Background and Aims The availability of biological agents for inflammatory bowel disease has increased over the past years. In this systematic review and meta‐analysis, we aimed to explore time trends in clinical response and clinical remission rates in Crohn's disease (CD) patients treated with biologics while discussing the need for new strategies. Methods MEDLINE, Cochrane, and ISI Web of Science databases were searched for randomized placebo‐controlled trials with biological agents in moderate‐to‐severe CD patients. Sub‐group and meta‐regression analyses compared treatment and placebo by calculating the pooled odds ratios of clinical remission and clinical response, across time categories and publication year. We also estimated the proportion of patients achieving clinical remission and clinical response by comparing both groups according to the publication year.

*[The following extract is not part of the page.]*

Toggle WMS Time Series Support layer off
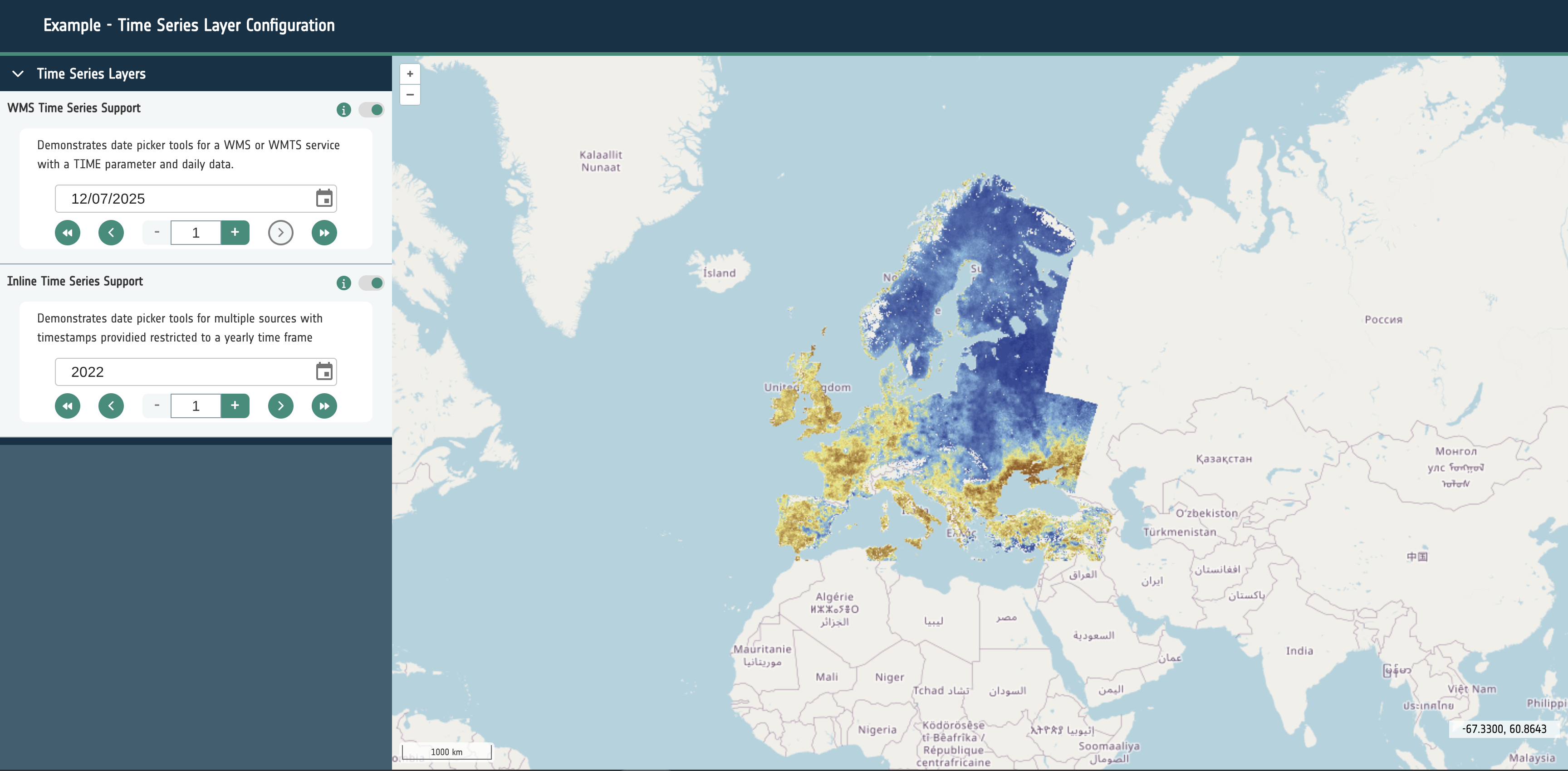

Results Twenty‐five trials were included in the systematic review, which enrolled 8879 patients between 1997 and 2022. The clinical remission and clinical response odds, in induction and maintenance, have been constant over time, as no statistically significant differences were found between time categories (interaction p‐values: clinical remission [induction, p = 0.19; maintenance, p = 0.24]; clinical response [induction, p = 0.43; maintenance, p = 0.59]). In meta‐regression analyses, publication year did not influence these outcomes (clinical remission [induction, OR 1.01{95% CI 0.97–1.05}, p = 0.72; clinical response [induction, OR 1.01{95% CI 0.97–1.04]; p = 0.63; maintenance, OR 1.03{95% CI 0.98–1.07}; p = 0.21]), with the exception of clinical remission in maintenance studies, which presented a decreased effect (odds ratio 0.97{95% CI 0.94–1.00}, p = 0.03]). Conclusions Our review highlights that the odds of clinical outcomes in CD patients receiving biological treatment relative to placebo have been stable in the last decades.